[Collected data]
........
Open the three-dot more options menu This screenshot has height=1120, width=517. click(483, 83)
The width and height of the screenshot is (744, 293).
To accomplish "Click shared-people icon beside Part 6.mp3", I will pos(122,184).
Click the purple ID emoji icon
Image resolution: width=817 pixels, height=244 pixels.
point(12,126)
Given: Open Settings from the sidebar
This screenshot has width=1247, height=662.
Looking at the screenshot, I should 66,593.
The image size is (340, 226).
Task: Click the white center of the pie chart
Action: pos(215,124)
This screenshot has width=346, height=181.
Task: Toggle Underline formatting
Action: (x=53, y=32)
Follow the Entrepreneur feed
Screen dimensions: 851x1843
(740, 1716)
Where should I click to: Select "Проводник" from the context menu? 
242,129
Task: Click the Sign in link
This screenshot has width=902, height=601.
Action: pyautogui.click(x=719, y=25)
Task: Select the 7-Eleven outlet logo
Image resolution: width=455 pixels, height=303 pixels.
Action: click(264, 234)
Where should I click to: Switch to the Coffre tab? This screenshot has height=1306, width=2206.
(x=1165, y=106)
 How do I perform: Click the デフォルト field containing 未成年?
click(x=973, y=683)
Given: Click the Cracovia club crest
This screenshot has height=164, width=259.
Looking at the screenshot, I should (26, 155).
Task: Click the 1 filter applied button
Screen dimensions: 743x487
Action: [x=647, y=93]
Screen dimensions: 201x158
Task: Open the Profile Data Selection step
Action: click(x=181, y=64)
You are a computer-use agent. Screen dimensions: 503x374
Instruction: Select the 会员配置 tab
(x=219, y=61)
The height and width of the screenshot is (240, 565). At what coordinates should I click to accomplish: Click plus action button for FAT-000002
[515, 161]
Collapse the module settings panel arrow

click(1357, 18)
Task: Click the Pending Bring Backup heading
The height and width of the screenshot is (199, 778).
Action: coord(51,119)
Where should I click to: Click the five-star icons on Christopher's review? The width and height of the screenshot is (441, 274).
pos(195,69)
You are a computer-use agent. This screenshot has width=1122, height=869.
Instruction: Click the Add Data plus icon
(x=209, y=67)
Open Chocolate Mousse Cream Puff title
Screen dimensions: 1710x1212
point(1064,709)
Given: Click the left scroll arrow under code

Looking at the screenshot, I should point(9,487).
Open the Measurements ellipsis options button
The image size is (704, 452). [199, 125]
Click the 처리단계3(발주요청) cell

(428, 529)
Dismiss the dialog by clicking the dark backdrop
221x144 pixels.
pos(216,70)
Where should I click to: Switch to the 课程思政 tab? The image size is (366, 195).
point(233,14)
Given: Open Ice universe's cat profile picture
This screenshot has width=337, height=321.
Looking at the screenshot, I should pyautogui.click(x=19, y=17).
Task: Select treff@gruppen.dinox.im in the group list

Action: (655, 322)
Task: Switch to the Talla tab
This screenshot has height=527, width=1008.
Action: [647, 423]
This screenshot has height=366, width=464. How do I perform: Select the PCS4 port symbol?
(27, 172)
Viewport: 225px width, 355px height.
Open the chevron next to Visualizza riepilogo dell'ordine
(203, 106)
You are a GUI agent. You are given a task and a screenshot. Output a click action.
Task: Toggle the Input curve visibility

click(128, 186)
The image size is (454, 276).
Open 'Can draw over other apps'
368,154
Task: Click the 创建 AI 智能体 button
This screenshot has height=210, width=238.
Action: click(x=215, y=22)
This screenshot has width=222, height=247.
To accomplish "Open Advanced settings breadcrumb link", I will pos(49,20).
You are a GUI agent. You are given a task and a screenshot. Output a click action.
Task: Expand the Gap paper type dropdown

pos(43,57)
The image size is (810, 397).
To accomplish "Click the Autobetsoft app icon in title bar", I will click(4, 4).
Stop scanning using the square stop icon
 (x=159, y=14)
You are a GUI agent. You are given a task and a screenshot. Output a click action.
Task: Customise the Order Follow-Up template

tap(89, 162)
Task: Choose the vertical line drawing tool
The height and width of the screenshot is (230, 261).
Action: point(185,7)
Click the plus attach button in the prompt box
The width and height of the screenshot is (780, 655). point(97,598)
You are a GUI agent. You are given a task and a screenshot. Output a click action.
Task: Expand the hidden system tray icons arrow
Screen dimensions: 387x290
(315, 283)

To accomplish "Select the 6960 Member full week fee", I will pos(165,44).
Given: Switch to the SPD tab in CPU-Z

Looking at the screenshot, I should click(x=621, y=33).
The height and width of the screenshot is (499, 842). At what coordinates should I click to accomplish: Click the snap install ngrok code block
........
> [PROBLEM TO WORK ON]
Search the data for "link". Copy each line that has it.

> [SOLUTION FOR THIS TASK]
Task: Click the Sign in link
To accomplish "Open Advanced settings breadcrumb link", I will pos(49,20).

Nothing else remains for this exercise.